The engineers who will be most valuable in a Level 6 world are not the ones writing the most code today. They're the ones building the judgment layer — the systems that decide what's safe to automate and what still needs a human in the chair.

Where you actually are

Be honest. Most engineers reading this are at Level 1, drifting toward Level 2. Most teams are at Level 2 or 3, with one or two people experimenting at Level 4 and the rest of the org pretending the experiments don't exist.

There is no shame in being on a lower rung. The rungs are real and each one takes work to climb. But there is a cost to refusing to climb, and the cost compounds. Every rung up multiplies the unit of work you can take on without losing control. The engineers who climb fastest are not necessarily the smartest — they are the ones who are willing to stop reading every line, willing to trust the loop, willing to redefine "doing the work" in ways that feel uncomfortable at first.

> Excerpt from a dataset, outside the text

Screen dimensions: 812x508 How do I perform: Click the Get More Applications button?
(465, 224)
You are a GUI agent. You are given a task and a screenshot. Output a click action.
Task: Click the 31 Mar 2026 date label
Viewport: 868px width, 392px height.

What changes at each level

A shorthand:

L0 → L1: You stop typing code and start typing intent.
L1 → L2: You stop pasting context and start shaping a codebase the agent can navigate.
L2 → L3: You stop being the runtime. The agent verifies its own work.
L3 → L4: You stop watching and start dispatching.
L4 → L5: You stop dispatching one task at a time and start directing a small studio.
L5 → L6: You stop telling it what to build and start telling it what to want.

The skill ceiling at every level is higher than it looks from below. Level 1 looks trivial from Level 2. Level 2 looks naive from Level 3. Level 3 looks manual from Level 4. The ladder doesn't get easier — it gets stranger.

What I'd tell my past self

A year ago I was a Level 2 engineer who thought he was at Level 3. I was running agents in my editor, calling it "agentic," and quietly burning out because the loop still ran at human speed. The shift came when I forced myself to:

Give the agent a terminal, not just an editor. The moment the agent could run tests and see its own failures, the iteration speed changed by an order of magnitude. This was the single biggest unlock.
Write tasks instead of typing prompts. A task is a brief. A prompt is a sentence. The difference is a table of contents.
Build verification infrastructure first. Tests, types, screenshot diffs, smoke runs. Without these, every agent run ends in a slow, expensive read-through. With them, you can ship.
Trust the diff. Spot-check, run, move on. Be wrong sometimes. Catch it in the next loop. The economics only work if you let the loop carry you.
Keep a running ledger of what worked. Memory across sessions matters more than memory within a session. Write things down, not for future humans, but for future agents.

None of this is comfortable. All of it is the job now.

The seven levels are not a leaderboard. They are a map. Find yourself on it. Decide which rung you actually want to be on. And start climbing — slowly, carefully, with your eyes open.

The seven levels of agentic engineering.